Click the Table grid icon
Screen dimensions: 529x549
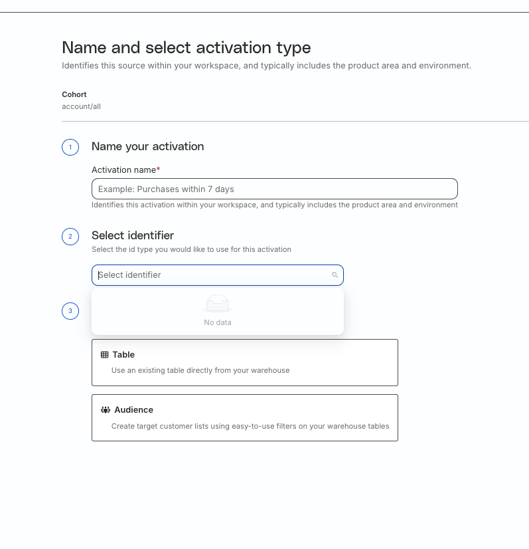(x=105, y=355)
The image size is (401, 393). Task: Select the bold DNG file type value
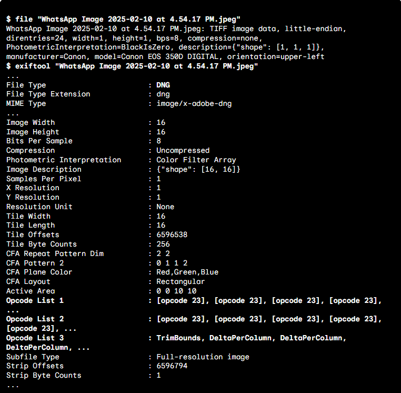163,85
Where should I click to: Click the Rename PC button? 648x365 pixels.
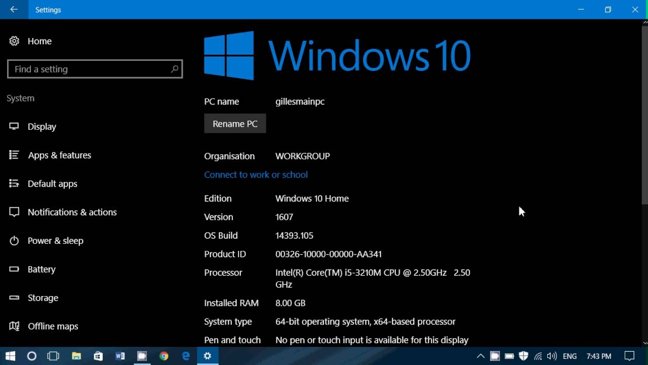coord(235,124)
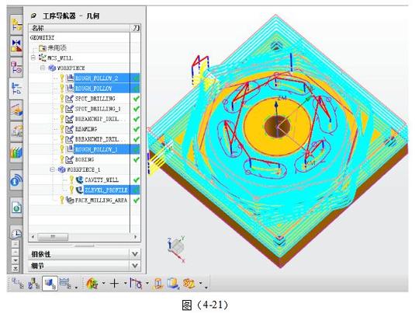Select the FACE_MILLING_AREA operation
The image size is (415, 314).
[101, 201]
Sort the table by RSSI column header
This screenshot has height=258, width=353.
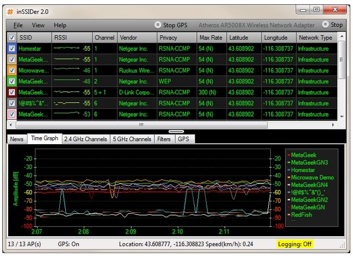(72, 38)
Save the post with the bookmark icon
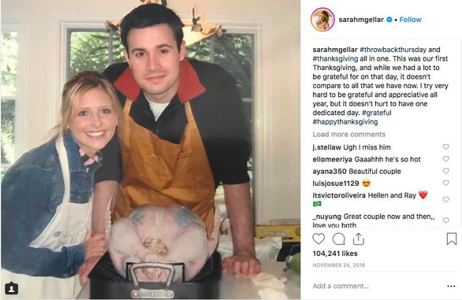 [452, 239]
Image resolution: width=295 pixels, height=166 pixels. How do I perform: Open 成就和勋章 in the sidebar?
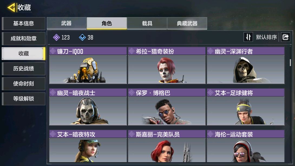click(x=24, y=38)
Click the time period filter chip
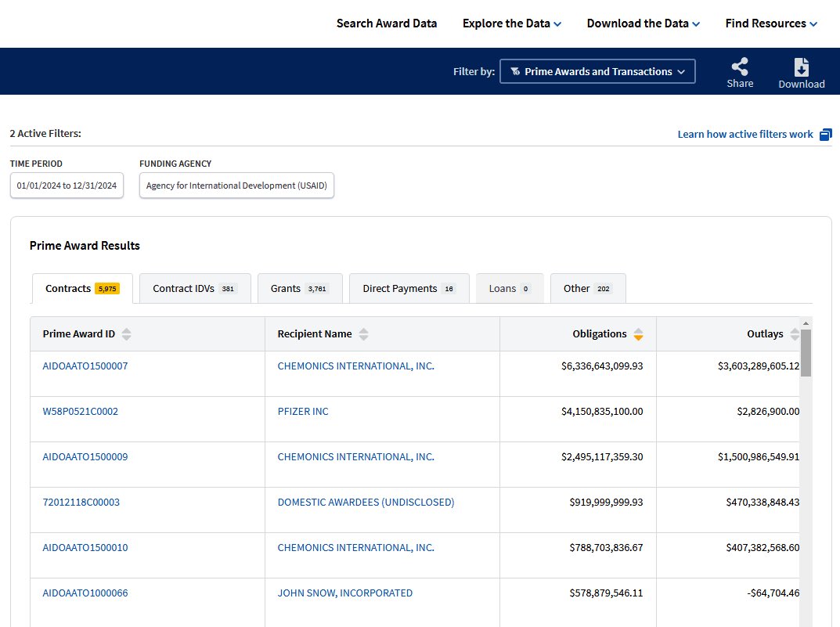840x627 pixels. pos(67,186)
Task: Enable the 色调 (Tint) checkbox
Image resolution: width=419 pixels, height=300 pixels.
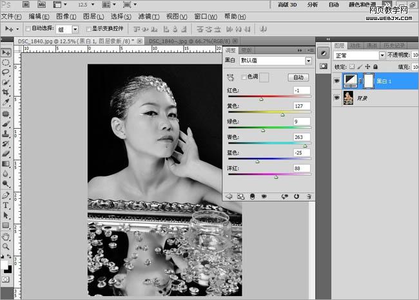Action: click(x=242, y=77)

※

◆ THE PROBLEM: From the line that contains "Where should I" through the last line of the listing, copy each line exactly; both end lines stay in, and pictures stay out.

◆ RESPONSE TO THE EXERCISE:
Where should I click to: Click the Rename PC button? 648x365 pixels.
coord(235,124)
Select the FACE_MILLING_AREA operation
The image size is (415, 314).
[101, 201]
Sort the table by RSSI column header
This screenshot has height=258, width=353.
(72, 38)
Save the post with the bookmark icon
 [452, 239]
Image resolution: width=295 pixels, height=166 pixels. How do I perform: Open 成就和勋章 in the sidebar?
click(x=24, y=38)
Click the time period filter chip
840x627 pixels. pos(67,186)
Task: Enable the 色调 (Tint) checkbox
Image resolution: width=419 pixels, height=300 pixels.
Action: click(x=242, y=77)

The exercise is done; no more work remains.